__What the task requires__. Give back only the stretch from the line containing "This screenshot has width=900, height=433." through the line containing "tap(25, 113)", with "Instruction" swapped for "Command" and every other character left unchanged.

__Exercise inputs__.
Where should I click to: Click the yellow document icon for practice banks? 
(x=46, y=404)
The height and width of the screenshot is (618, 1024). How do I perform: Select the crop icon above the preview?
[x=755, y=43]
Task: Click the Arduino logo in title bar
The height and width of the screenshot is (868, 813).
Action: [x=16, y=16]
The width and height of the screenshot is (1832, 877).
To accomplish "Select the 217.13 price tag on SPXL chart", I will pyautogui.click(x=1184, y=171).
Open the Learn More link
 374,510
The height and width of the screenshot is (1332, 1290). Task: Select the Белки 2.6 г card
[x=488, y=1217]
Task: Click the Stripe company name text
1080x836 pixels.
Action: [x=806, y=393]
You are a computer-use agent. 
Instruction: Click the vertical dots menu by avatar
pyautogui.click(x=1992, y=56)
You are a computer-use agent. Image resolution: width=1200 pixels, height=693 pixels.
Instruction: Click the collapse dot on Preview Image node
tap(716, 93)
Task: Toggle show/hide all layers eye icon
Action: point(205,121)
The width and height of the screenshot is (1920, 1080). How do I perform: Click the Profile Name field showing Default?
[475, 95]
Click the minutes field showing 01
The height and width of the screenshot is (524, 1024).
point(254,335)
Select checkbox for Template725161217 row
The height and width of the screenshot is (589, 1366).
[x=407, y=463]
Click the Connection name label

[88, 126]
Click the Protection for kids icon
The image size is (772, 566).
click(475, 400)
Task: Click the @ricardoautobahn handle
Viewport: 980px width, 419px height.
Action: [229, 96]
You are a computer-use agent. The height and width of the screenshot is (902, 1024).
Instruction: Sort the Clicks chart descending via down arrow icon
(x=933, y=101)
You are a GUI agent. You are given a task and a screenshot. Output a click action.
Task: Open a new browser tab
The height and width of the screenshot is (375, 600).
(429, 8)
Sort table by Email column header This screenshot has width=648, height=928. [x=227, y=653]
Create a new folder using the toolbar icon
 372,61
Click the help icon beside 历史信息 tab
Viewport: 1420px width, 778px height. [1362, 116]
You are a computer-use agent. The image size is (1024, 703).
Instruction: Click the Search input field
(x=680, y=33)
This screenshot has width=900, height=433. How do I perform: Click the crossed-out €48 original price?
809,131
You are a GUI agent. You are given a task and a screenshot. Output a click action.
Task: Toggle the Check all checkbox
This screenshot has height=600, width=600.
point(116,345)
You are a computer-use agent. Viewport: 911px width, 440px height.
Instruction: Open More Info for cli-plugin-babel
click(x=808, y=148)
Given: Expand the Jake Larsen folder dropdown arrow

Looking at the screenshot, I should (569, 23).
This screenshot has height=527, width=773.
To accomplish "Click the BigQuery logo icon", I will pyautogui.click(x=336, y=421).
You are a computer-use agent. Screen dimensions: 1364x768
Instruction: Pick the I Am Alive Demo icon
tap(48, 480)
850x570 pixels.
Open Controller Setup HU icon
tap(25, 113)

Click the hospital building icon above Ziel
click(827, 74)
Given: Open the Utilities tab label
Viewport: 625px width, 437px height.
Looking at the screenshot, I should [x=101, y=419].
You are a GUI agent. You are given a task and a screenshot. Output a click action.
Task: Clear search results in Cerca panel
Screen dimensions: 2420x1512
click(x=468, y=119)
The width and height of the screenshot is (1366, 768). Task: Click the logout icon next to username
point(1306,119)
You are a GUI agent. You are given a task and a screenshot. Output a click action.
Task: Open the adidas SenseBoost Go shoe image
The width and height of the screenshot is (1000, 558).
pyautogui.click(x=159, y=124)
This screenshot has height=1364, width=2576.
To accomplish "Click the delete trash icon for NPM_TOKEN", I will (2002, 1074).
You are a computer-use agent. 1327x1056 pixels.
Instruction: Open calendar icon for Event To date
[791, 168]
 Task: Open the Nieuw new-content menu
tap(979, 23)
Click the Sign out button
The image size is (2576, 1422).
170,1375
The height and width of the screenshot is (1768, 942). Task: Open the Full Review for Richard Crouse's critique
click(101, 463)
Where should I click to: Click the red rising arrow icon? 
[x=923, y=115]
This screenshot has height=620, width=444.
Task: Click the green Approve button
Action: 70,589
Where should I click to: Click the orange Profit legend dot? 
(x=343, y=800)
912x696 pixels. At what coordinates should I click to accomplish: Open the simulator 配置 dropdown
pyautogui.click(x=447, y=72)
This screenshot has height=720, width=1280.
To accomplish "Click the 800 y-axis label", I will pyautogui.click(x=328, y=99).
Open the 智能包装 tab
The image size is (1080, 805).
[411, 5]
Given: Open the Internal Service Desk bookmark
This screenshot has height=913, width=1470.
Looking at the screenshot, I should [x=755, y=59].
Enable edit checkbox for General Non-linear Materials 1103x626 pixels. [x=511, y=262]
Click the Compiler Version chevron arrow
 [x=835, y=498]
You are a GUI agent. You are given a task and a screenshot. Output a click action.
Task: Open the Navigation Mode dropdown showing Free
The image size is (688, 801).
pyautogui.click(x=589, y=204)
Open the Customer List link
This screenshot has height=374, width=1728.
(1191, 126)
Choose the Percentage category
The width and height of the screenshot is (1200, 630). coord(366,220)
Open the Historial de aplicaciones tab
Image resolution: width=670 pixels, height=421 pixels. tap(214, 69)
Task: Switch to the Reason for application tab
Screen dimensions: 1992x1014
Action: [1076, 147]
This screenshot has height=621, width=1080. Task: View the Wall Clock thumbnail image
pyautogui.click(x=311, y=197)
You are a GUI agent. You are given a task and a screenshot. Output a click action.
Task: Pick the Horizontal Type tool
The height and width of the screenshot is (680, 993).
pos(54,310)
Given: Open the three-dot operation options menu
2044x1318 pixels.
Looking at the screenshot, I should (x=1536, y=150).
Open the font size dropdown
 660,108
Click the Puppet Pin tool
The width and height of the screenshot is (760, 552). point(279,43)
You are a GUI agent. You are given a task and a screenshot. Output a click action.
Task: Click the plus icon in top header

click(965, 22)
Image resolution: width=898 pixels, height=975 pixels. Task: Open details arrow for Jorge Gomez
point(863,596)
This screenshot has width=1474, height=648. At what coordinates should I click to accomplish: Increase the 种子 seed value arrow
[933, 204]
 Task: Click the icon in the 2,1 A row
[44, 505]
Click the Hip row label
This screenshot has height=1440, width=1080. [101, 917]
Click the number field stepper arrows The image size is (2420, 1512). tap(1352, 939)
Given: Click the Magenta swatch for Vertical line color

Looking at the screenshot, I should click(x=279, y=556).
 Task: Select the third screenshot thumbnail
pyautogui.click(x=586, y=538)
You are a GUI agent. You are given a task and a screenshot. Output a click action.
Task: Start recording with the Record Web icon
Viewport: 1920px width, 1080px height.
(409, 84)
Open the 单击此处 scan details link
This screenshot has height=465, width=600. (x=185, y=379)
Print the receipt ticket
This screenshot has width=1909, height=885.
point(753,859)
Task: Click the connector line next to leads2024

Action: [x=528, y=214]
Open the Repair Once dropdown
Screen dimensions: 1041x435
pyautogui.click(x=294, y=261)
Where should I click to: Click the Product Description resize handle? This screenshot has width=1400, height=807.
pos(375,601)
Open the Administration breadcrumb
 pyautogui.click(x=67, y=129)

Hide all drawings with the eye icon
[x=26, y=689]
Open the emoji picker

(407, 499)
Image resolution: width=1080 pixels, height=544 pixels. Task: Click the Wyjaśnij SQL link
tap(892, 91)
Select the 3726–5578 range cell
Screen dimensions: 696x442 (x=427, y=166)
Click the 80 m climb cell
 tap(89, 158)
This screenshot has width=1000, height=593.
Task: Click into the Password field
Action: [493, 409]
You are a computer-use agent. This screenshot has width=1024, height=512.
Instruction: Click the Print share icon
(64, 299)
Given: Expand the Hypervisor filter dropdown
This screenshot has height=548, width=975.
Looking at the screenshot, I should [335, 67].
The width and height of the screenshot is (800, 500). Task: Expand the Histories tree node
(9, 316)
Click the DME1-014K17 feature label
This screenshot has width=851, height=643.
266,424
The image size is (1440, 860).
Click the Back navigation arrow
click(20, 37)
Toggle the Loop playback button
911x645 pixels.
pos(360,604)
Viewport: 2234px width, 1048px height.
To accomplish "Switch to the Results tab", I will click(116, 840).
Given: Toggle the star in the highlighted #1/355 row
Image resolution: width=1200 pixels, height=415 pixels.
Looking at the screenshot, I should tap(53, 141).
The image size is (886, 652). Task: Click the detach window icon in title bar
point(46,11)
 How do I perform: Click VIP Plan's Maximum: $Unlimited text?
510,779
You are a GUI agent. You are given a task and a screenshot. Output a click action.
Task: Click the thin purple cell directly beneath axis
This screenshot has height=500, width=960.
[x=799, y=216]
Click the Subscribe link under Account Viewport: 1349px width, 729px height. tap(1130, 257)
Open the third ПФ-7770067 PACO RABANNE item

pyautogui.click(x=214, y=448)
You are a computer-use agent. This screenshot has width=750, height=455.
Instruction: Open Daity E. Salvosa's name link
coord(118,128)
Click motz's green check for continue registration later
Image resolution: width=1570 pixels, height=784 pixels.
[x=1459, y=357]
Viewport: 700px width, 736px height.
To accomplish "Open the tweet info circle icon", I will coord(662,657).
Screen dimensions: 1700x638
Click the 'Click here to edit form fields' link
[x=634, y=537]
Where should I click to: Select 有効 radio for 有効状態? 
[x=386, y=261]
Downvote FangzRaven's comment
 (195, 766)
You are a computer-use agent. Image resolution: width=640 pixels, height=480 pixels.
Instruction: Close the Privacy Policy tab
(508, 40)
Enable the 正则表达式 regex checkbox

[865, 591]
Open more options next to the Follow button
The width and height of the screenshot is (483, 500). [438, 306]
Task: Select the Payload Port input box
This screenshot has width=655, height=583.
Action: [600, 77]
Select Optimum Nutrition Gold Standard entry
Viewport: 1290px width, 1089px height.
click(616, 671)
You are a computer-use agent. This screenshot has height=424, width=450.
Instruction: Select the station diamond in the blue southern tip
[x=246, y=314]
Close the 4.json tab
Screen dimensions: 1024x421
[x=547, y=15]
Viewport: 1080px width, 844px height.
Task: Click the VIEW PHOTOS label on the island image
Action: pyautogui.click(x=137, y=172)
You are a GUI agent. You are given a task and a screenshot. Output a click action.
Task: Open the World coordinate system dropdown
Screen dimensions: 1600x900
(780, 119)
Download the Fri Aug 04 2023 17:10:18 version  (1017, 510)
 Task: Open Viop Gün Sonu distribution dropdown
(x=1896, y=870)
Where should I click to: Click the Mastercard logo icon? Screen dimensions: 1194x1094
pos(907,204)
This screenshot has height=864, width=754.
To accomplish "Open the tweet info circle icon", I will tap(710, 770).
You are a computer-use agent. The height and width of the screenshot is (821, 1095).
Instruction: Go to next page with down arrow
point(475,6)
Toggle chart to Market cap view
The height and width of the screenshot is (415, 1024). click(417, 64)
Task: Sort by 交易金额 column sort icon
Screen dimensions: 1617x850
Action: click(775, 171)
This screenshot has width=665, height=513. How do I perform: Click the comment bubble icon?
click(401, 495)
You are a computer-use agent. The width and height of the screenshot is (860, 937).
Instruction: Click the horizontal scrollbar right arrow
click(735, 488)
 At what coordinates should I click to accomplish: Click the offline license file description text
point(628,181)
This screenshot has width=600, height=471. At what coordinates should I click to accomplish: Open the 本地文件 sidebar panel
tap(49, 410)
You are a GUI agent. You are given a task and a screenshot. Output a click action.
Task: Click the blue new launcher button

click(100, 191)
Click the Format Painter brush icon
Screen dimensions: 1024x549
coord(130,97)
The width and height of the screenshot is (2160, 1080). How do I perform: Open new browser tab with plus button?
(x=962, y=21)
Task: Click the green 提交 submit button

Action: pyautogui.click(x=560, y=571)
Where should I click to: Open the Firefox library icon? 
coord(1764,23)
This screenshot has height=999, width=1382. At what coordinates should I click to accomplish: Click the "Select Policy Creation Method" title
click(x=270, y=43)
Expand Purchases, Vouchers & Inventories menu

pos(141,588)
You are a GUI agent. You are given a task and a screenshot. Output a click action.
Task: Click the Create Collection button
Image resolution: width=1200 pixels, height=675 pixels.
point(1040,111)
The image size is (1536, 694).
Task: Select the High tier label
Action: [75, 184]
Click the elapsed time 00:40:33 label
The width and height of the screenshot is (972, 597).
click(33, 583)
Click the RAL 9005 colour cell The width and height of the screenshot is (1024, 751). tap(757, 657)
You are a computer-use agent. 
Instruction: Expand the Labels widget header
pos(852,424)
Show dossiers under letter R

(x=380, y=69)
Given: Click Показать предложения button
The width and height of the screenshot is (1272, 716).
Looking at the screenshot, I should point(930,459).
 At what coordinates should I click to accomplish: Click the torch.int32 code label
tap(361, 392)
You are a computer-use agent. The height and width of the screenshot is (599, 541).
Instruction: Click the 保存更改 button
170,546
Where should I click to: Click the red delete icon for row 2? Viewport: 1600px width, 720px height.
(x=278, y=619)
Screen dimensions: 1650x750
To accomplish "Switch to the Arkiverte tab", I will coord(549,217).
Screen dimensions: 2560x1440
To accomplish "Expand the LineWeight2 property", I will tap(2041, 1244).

__Full response__.
This screenshot has width=900, height=433. How do I perform: Click the crossed-out €48 original price?
809,131
You are a GUI agent. You are given a task and a screenshot. Output a click action.
Task: Toggle the Check all checkbox
This screenshot has height=600, width=600.
point(116,345)
You are a computer-use agent. Viewport: 911px width, 440px height.
Command: Open More Info for cli-plugin-babel
click(x=808, y=148)
Given: Expand the Jake Larsen folder dropdown arrow

Looking at the screenshot, I should (569, 23).
This screenshot has height=527, width=773.
To accomplish "Click the BigQuery logo icon", I will pyautogui.click(x=336, y=421).
You are a computer-use agent. Screen dimensions: 1364x768
Command: Pick the I Am Alive Demo icon
tap(48, 480)
850x570 pixels.
Open Controller Setup HU icon
tap(25, 113)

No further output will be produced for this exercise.